No século XIX, emerge uma indiferença crescente pela retórica, que arrastou consigo o interesse pelas teorias de argumentação, correspondendo ao culminar do seu declínio (Breton, 1998). A retórica foi, também, nesta altura, eliminada dos programas escolares e universitários, sendo que “Nem no liceu, nem na universidade voltará a haver um ensino que vise a teoria da argumentação, e muito menos a sua prática. As aulas de retórica desaparecem da organização escolar em França, a partir de 1902, ao mesmo tempo que os programas são expurgados de quaisquer referências à retórica” (Breton, & Gauthier, 2001, p. 48). Segundo Barthes (1970), este declínio deve-se à emergência de um valor novo – “a evidência (dos factos, das ideias e dos sentimentos) que se basta a si mesma e passa sem a linguagem (ou crê poder passar), ou pelo menos finge já se servir dela apenas como de um instrumento, de uma mediação, de uma expressão” (p. 192, itálico no original). Assim, durante o século XIX e parte significativa do século XX, o culto da evidência fomentado pelo cientismo e positivismo devota ao descrédito a ‘cultura da argumentação’, que se preocupava meramente com a estética do discurso (Breton, 1998).

Após a II Grande Guerra, o contexto ideológico sofre transformações. Nesta sequência, “A emergência dos estudos de argumentação podem ser interpretados como reflexo da crescente atenção dada à racionalidade do discurso” (Jiménez-Aleixandre, & Erduran, 2008, p.13). Outros fatores de natureza política influenciaram, também, o

renascer do interesse social pela argumentação com a perspetiva “da construção de um discurso racional democrático, rejeitando o totalitarismo nazi ou os discursos estalinistas” (Plantin, 2005, p.15, citado em Jiménez-Aleixandre, & Erduran, 2008).

Assim, já no final da década de 1950, assiste-se à publicação de duas obras: The uses of argument, de Stephen Toulmin e Traité de l’argumentation: la nouvelle rhétorique, de Chaim Perelman e Lucie Olbrechts-Tyteca.

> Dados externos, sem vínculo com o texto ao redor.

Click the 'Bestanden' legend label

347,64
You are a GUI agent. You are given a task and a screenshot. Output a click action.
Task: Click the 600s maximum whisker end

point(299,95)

Segundo Breton (1998), é no início dos anos 60, do século XX, que “se começa a tomar consciência da importância e do poder das técnicas de influência e de persuasão aperfeiçoadas ao longo do século” (p. 17). Este renascer do interesse pelas teorias da argumentação procura a legitimação de um campo do conhecimento que tinha sido votado ao descrédito pela sua associação à retórica, concebida como arte de bem falar mas, simultaneamente, relacionada com discursos vazios de conteúdo e com intenção, claramente, manipulativa de opiniões e afastada do racionalismo demonstrativo e científico.

Na década de 70, do século XX, Hambling publica a obra Fallacies, onde apresenta, desde Aristóteles, a primeira história sistemática e crítica da noção de argumento falacioso (Plantin, 2010). Nela se propõe, ainda, “retomar o estudo da argumentação como um estudo dialético, tendo por objeto os diálogos realizados de acordo com um sistema de regras preestabelecidas, explícitas, respeitadas e suscetíveis de um estudo formal” (idem, p. 12). Contudo, a perspetiva formal sugerida está ligada à análise de aspetos discursivos do quotidiano (lógica informal ou não formal) e não a raciocínios demonstrativos, como se vinha defendendo desde a implantação de conceções positivistas de ciência. Na atualidade, os estudos de argumentação, enquadram-se nesta perspetiva de lógica informal no âmbito da pragmática, enquanto “disciplina que estuda os usos dos enunciados tendo em conta o seu contexto” (Plantin, 2010, p. 13).